S Corp. vs LLC - Posted by Jim

Posted by Tony-VA on March 22, 2000 at 18:36:54:

Spend some time reviewing some of the responses from Bill Bronchick here at this site. Click on the “Legal Corner” in the upper left corner.

Look into separating properties you flip (these will be treated by the IRS as dealer properties) from the properties you hold (passive income).

Bronchick’s material is very good and can help you set up and understand these entities. You may also want to look into utilizing Land Trusts as well. All this and more can be found here and at his own site.

Best Wishes,


S Corp. vs LLC - Posted by Jim

Posted by Jim on March 22, 2000 at 13:25:33:

I am going to file one of these entities with the intention of holding some property and flipping some. What are the tax, asset protection, or other issues for me to consider?

Thanks in advance for your your answers.

Re: S Corp. vs LLC - Posted by J. Clifton

Posted by J. Clifton on March 23, 2000 at 01:33:16:

In the big scheme of things, the most important consideration first and foremost, is setting up a liability firewall for your assets, not the tax issues. There are 3 kinds of risk exposure you face in the RE business—legal, financial and tax exposure. Your losses with tax exposure are limited to a fraction of your profits, while your financial risk may typically run up to 100% (you may lose your entire investment of capital and labor); but a single suit could wipe out your entire estate. Flips should be done within a corporation, but “dealer” status doesn’t really become an issue unless/until you have done a lot of them. So set up an LLC now (it’s much simpler to run) and make some money, as you can always create a Corp. later to separate active “dealer” profits from passive income.

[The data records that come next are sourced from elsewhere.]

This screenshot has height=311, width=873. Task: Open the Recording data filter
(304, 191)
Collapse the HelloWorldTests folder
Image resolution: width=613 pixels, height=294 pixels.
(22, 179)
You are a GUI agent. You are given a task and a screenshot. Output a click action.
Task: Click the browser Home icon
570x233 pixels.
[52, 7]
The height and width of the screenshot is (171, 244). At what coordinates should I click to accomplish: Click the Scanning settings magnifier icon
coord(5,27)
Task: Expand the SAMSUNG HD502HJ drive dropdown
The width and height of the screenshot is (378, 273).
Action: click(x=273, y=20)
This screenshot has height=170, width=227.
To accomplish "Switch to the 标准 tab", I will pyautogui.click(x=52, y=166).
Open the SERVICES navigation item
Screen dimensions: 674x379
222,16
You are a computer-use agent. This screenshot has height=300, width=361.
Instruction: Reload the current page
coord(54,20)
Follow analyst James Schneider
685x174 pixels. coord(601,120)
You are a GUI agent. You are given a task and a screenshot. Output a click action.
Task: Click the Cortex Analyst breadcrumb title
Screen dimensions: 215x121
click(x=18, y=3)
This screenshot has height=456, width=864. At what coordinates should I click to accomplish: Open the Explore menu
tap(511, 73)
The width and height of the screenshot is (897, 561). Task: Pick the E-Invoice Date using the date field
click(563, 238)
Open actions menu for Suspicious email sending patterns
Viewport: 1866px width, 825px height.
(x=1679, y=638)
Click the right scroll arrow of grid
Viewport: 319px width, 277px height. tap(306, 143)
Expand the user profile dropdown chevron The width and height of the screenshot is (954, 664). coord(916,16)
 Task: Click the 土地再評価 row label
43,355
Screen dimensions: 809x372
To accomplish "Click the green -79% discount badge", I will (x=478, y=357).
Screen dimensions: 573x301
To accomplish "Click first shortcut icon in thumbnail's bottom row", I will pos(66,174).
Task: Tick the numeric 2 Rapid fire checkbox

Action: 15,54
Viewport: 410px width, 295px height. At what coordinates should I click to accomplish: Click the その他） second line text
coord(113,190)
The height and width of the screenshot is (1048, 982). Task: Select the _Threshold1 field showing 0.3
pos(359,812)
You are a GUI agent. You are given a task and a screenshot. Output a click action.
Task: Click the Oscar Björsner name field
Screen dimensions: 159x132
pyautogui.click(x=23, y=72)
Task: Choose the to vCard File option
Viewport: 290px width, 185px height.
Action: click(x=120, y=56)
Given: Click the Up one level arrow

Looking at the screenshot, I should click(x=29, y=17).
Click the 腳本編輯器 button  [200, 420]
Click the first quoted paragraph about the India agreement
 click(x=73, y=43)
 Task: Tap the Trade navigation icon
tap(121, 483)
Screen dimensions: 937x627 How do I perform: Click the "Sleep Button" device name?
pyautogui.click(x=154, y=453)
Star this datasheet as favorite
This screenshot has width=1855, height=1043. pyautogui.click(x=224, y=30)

DEALER Status and S Corp. vs LLC - Posted by David

Posted by David on March 22, 2000 at 20:06:37:

S corps pass through all income to the individual. so does an LLC. The bigger problem is that you said that you were going to flip some and hold some. That could be a potential problem with the IRS DEALER status. By having two distinct entities, one of which could be you indivdually, you can separate dealer properties (flips) and non dealer property (keepers).
If one of those entitiies is you the individual then you don’t have the corporate veil protection.

One accountant a CPA told me that s coprs can’t have passive income therefore, you must be a dealer.

Dealers have NO long term capital gains, everything is short term even over 12 months. Dealers can’t 1031 exchange. And I “think” they must take all gains in the year reported whether received that year or not.

I’m not an accountant and don’t even want to play one on TV.